Records contained in a dataset
────────

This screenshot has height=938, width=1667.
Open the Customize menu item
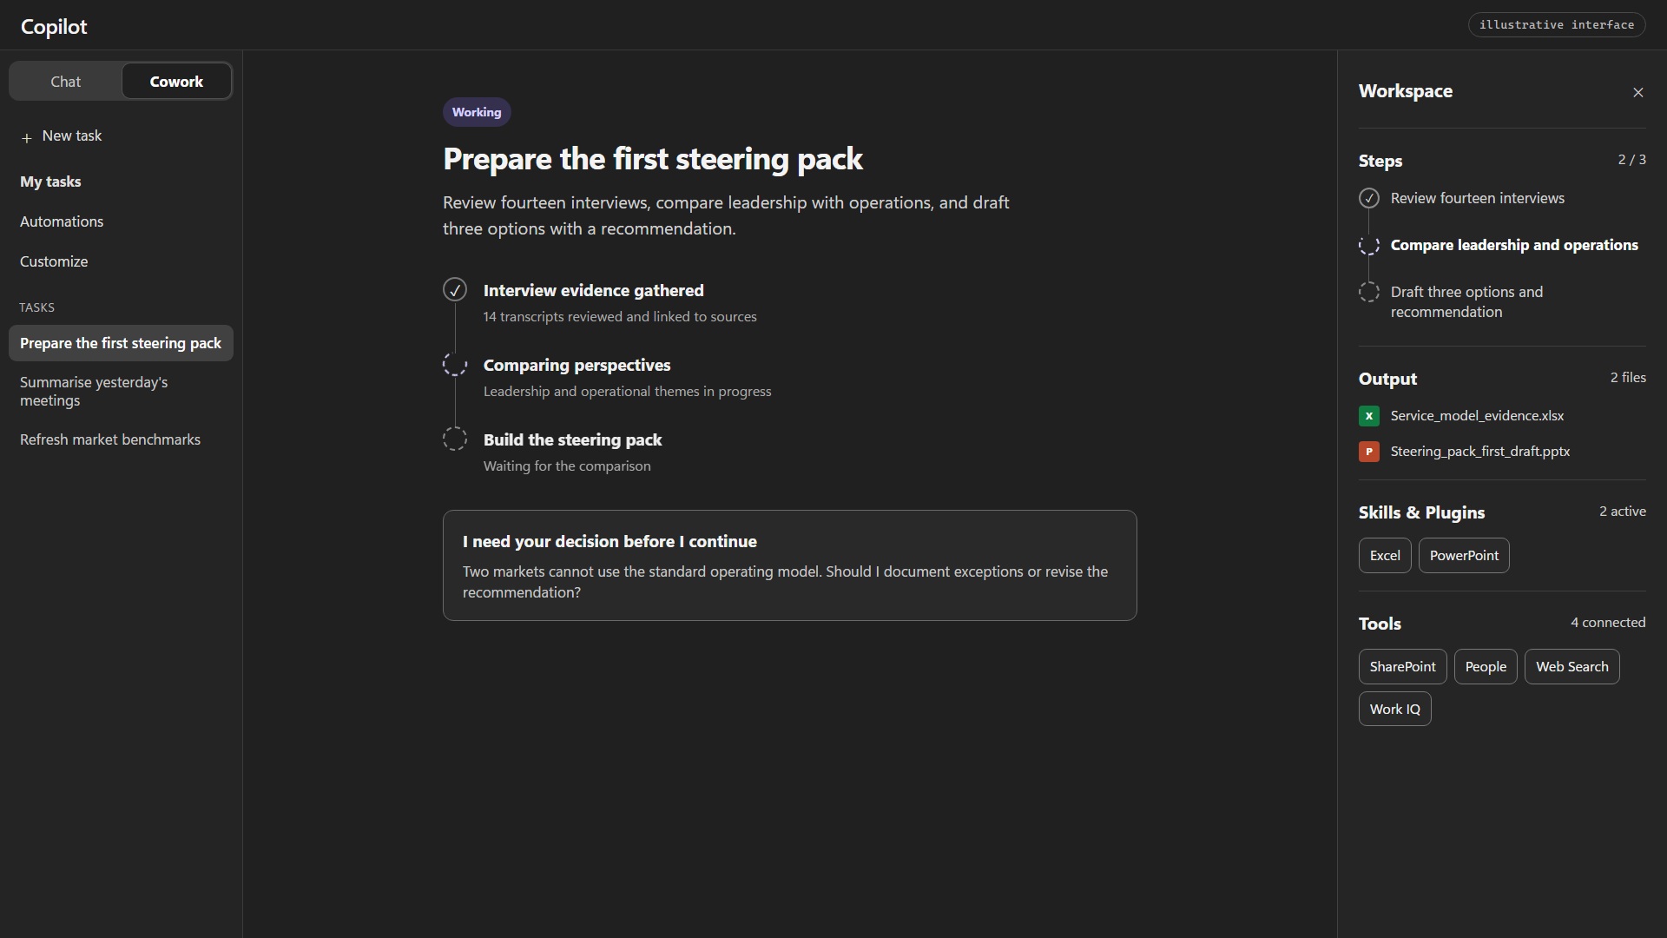point(54,261)
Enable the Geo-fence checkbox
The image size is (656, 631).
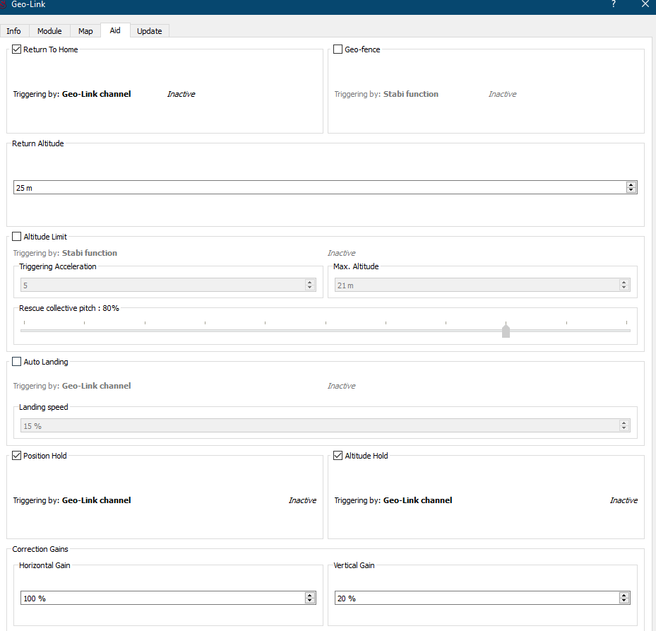338,49
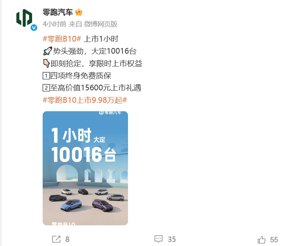Click the rocket emoji in post
The image size is (296, 246).
coord(48,51)
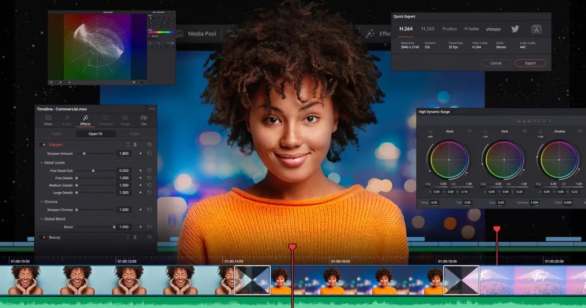Reset the Sharpen Amount parameter
The width and height of the screenshot is (586, 308).
coord(149,154)
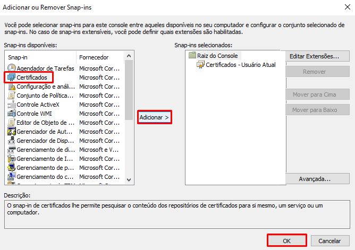Click the Fornecedor column header
The image size is (355, 250).
101,57
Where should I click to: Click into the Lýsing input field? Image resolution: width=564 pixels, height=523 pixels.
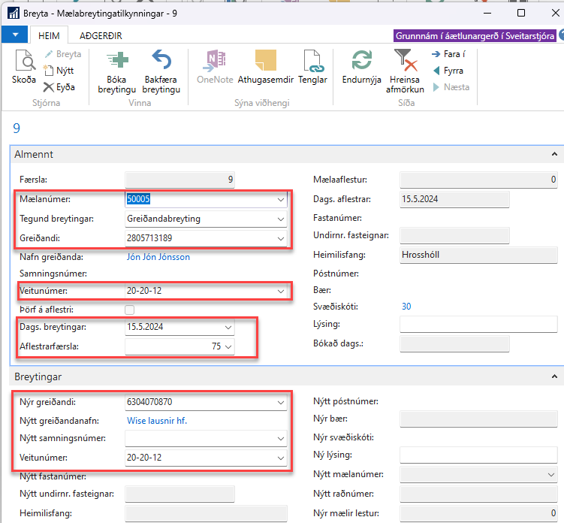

────────

* **Assignment**:
Each line of the data needs to be output exactly, with any image excluded.

* **Answer**:
This screenshot has height=938, width=1667.
Open the Customize menu item
point(54,261)
Enable the Geo-fence checkbox
The image size is (656, 631).
338,49
Click the rocket emoji in post
The image size is (296, 246).
coord(48,51)
Reset the Sharpen Amount parameter
The width and height of the screenshot is (586, 308).
coord(149,154)
Click the Fornecedor column header
The image size is (355, 250).
101,57
Where should I click to: Click into the Lýsing input field? Image resolution: width=564 pixels, height=523 pixels.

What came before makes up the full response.